Extracted from Peering's 'Nottinghamia': The Bluecoat School was founded in 1706 by Timothy Fenton, rector of St Peter's Church (1705-21), and the incumbents of the two other Nottingham parishes, St Mary's and St Nicholas'. It was Nottingham's first elementary school which educated both sexes free of charge. It took its name from the blue uniforms provided for the pupils from 1725 (before this date the clothes were grey in colour).

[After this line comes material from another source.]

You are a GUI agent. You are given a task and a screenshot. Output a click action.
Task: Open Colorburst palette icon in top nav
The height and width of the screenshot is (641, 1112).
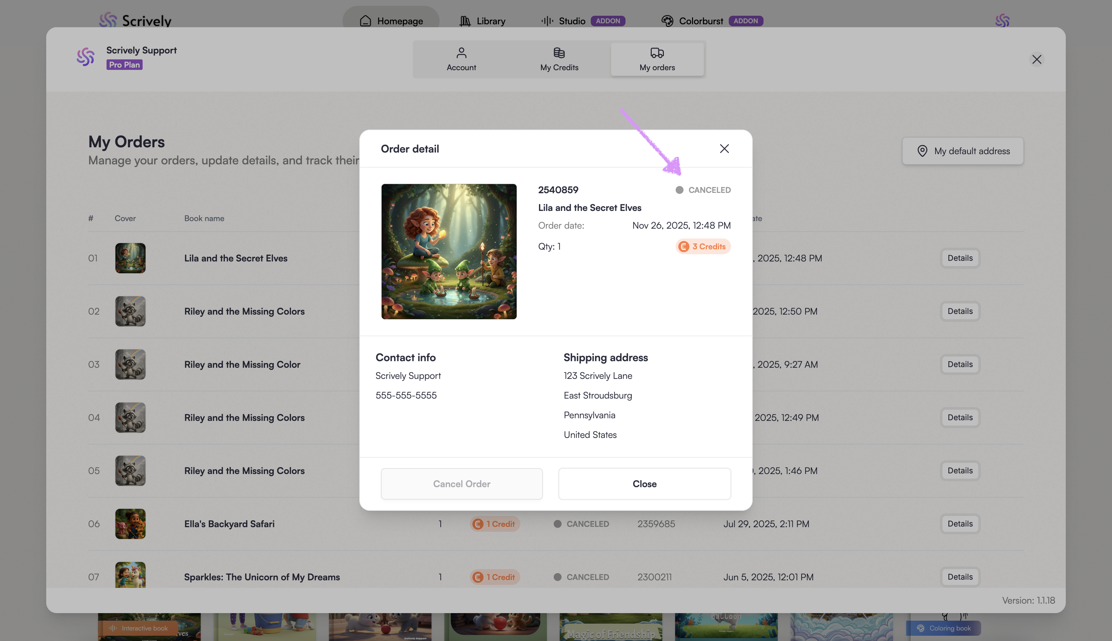pyautogui.click(x=667, y=21)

The movement to set up charity schools began in the late seventeenth century as an attempt to combat crime and un-Christian behaviour. It sought to provide schooling for the children of the poor in 'pious instruction and education in the knowledge and practice of true religion'.The school was funded by voluntary subscription. After an initial meeting on 27 February 1706 to gain subscribers to the venture, the school opened on 1 May 1707, not at the building seen here, but possibly in a house loaned for the purpose in St Mary's Gate. The Nottingham Charity School undertook to clothe and teach forty children (25 male and 15 female) aged between 7 and 14, and apprentice them when their education was completed. In selecting pupils, the Trustees gave preference to orphans and those from large families. The children of those receiving poor relief were not eligible. In 1723 the school moved to its first permanent location on High Pavement in a handsome building opposite Garners Hill. The school moved again in 1853 to a building on the west side of Mansfield Road (near the junction with Woodborough Road), which is now the International Community Centre. The School has now re-located yet again to far larger premises on Aspley Lane, which were opened in 1967.